Aim of the task> Could you pull every line of text from the data below word for word, leaving the pictures out?

-*-*-

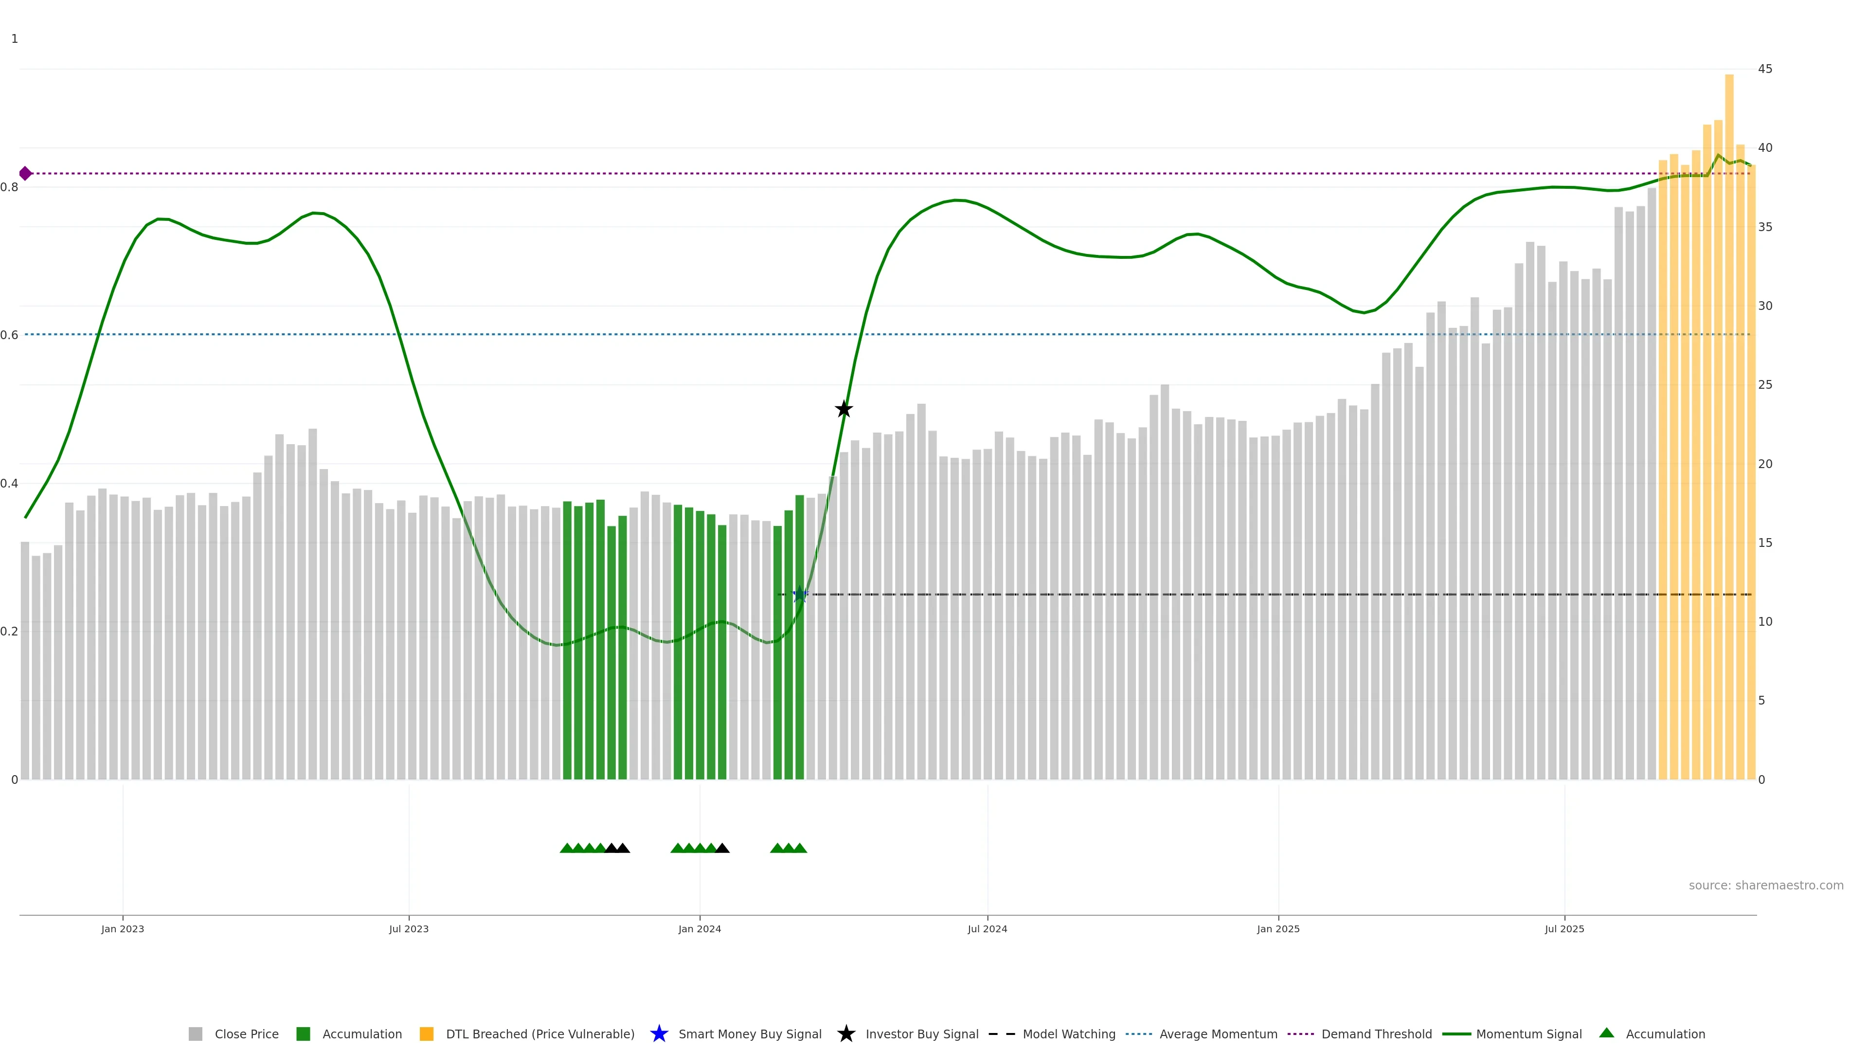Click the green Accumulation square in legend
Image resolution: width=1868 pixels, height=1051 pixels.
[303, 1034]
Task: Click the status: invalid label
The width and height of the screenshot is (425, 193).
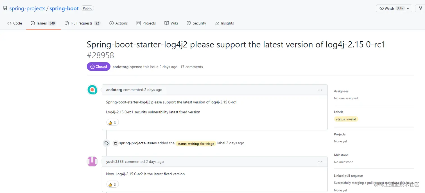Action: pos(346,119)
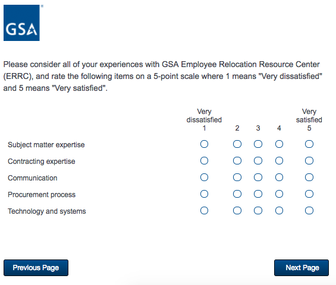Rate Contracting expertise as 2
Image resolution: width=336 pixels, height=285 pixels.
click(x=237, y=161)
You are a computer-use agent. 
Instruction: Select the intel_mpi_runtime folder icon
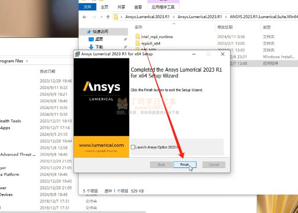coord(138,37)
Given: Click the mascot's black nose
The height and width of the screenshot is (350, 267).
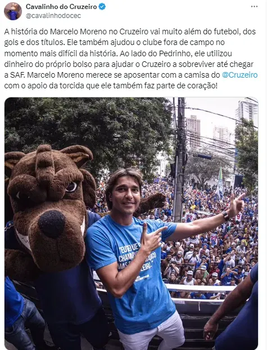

-*-*-

Finished task>
Click the green Accumulation square in legend
Image resolution: width=1868 pixels, height=1051 pixels.
[303, 1034]
Task: Click the status: invalid label
The width and height of the screenshot is (425, 193).
Action: pos(346,119)
Rate Contracting expertise as 2
Image resolution: width=336 pixels, height=285 pixels.
click(x=237, y=161)
You are a computer-use agent. 
Instruction: Select the intel_mpi_runtime folder icon
coord(138,37)
Given: Click the mascot's black nose
The height and width of the screenshot is (350, 267).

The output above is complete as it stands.